Laura started opening lockers, hunting for some decent tools. Her hand was blistered where the power cell’s runaway heat had soaked through the suit glove’s insulation. She hauled herself back to the passenger cabin, lugging a utility belt.

In the end they had to remove four of the shorted-out power cells and physically inspect the rest. There were seventeen in the shuttle.

‘Just brilliant,’ a shaking Ayanna said when they checked behind the last panel. ‘There have been so many Void glitches they finally induced a genuine problem.’

Laura’s u-shadow managed to link to the power cells’ management processor. ‘Power surge broke the cut-offs here, but they fused in safe mode. We need to replace the main circuits if we want to enable the systems it supplies.’

Ayanna gave the passenger cabin a disgusted look. The blueish emergency lighting was somehow cooling, and the panels floated about chaotically, along with fragments and broken cabling they’d cut free. One of the portable atmosphere filters they’d brought in to deal with the fumes was creating a steady breeze, which stirred all the fragments. They were constantly flicking them away from their eyes. ‘We don’t have time to deal with this crap,’ she said. ‘It’s only the backups which have failed, not the main fusion tubes. And there are still a whole load of power cells left. It was just the ones in here that absorbed the surge.’

Laura followed her gaze round the shambolic cabin. There was still a tang of ozone and burnt plastic in the air. It had taken them over three hours to deal with all the power cells and their associated ancillary systems, which had to be disconnected as well. There wasn’t much to show for all that work, and they hadn’t even begun repairs. ‘You’re right,’ she admitted.

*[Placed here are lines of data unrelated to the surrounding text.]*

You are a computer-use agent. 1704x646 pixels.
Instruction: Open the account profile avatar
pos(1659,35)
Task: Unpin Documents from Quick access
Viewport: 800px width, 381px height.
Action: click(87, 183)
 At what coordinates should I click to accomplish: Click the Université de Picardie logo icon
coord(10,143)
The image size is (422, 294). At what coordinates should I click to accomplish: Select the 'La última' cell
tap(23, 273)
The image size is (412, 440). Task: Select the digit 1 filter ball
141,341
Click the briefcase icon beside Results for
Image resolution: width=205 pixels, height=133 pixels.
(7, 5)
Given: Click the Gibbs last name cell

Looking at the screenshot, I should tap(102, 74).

Joey was in the service compartment, staring at a panel they’d opened on the ceiling to expose an environment system unit which had suffered in the power surge, shutting down to protect itself. His arms and legs were now twitching constantly, preventing him from doing any precise work. But Laura watched in fascination as wires and electronic modules moved obediently as he manipulated them with telekinesis. Even screws unwound themselves under his control and hovered in a neat three-dimensional stack to one side.

‘Cool,’ she said.

‘Thank you.’ His mental tone was one of relief. ‘I do have a use after all.’

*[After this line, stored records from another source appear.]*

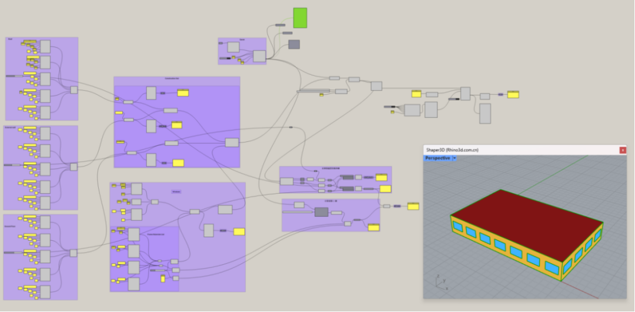Click the yellow panel at far right end
Viewport: 635px width, 312px height.
click(513, 94)
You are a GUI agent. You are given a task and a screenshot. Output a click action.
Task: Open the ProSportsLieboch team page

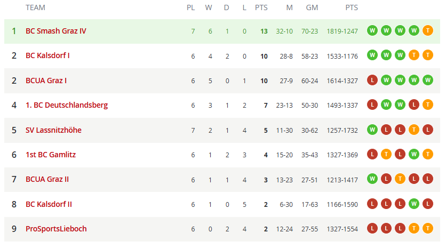click(56, 229)
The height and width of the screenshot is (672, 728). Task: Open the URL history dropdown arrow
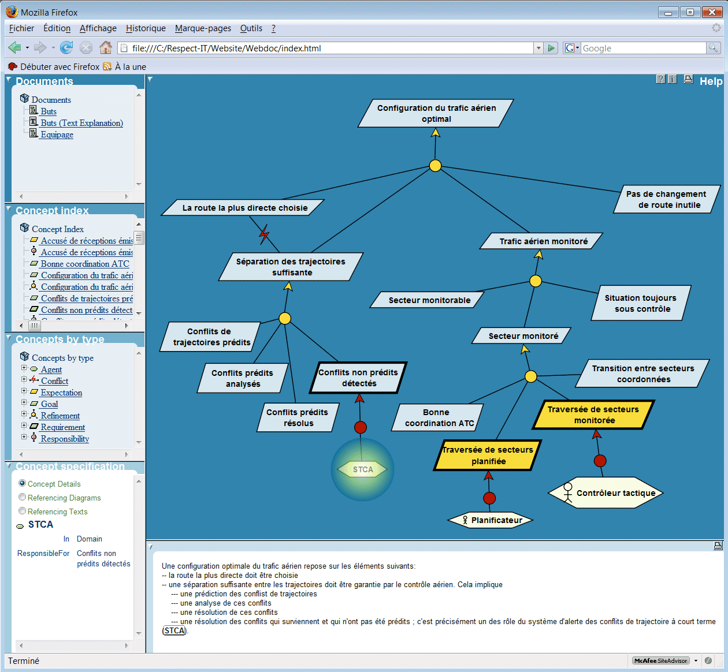[x=538, y=48]
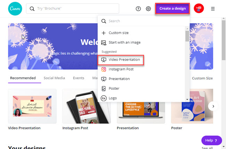Click Create a design button
This screenshot has height=149, width=226.
click(x=172, y=8)
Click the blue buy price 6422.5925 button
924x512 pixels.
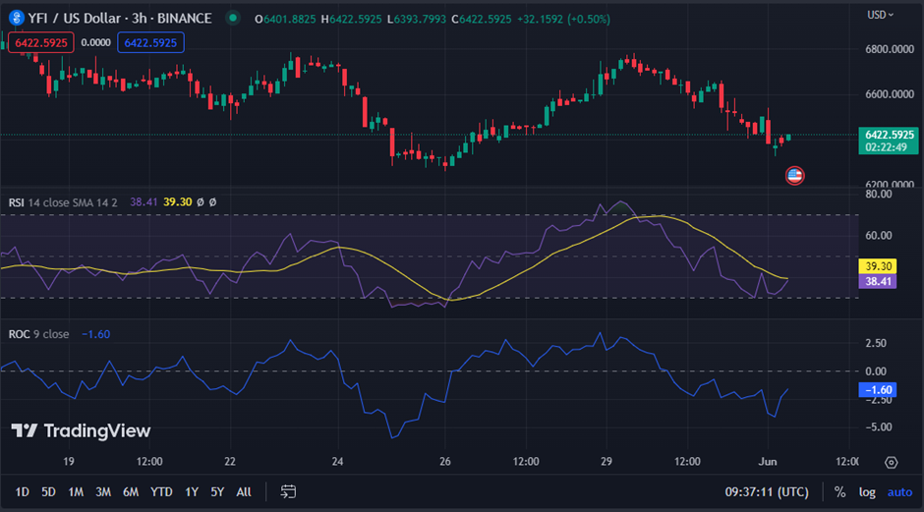[x=149, y=42]
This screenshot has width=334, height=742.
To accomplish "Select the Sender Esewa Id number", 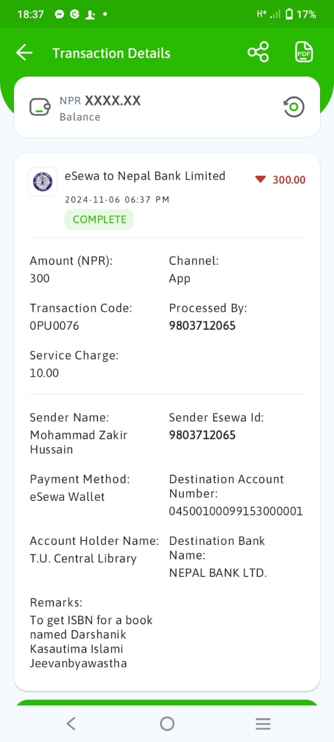I will pos(202,435).
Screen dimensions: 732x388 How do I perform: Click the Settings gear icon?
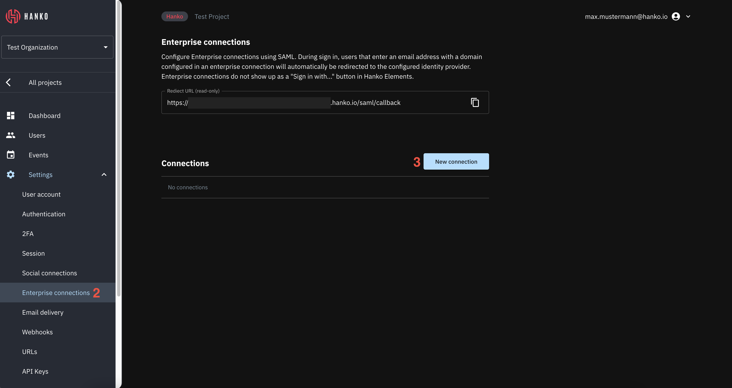[x=11, y=175]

‘You’ve had a use right from the start.’

‘Yeah, right.’

‘Come on, you’re not some first-life sympathy junkie. All anybody does in this age is think. We don’t measure people by their physical ability any more.’

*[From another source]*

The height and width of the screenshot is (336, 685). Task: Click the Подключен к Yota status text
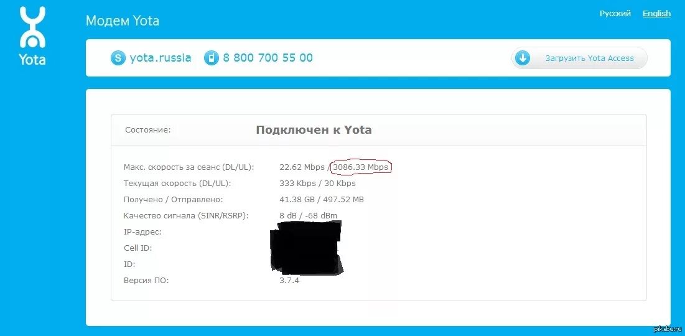[314, 130]
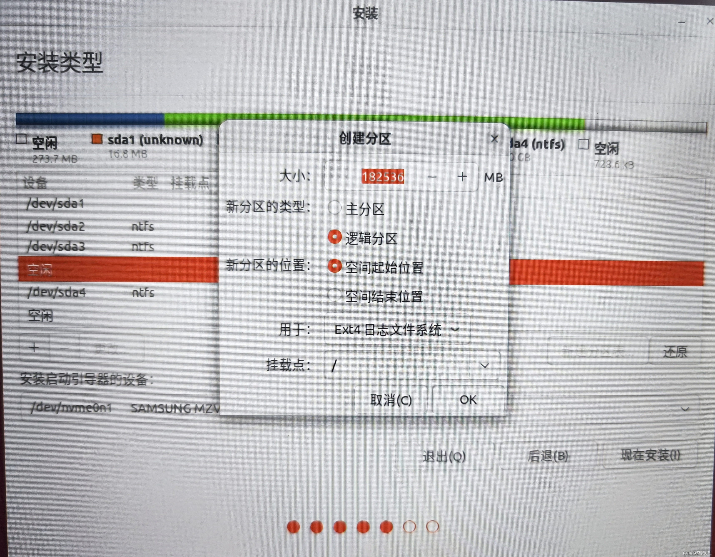Image resolution: width=715 pixels, height=557 pixels.
Task: Click the plus stepper to increase size
Action: click(x=462, y=177)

Joey emitted a low grunt of disparagement. ‘That might just be about to change once we reach the surface. No bots down there; it’ll be back to physical labour for us.’

She arched an eyebrow coyly. ‘A Brandt doing manual work? We’re doomed, then.’

He let out a guttural laugh and focused on the complex innards of the unit he’d exposed.

Laura airswam into the forward cabin and took a look at all the display screens and holograph projections. The drone flock was still surrounding the tip of the tree, though it was down to sixty-three operational units now. There was no sign of Ibu or Rojas, no signal from their suits. The exopod remained in place, holding station where Rojas had left it. And her burnt hand hurt like hell.

‘Ouch! Bollocks.’ Laura pushed stray fronds of hair back inside her padded helmet with her good hand. Like a child, she’d imagined that everything would have come right while she was away giving her attention to the shuttle’s screwed-up power systems.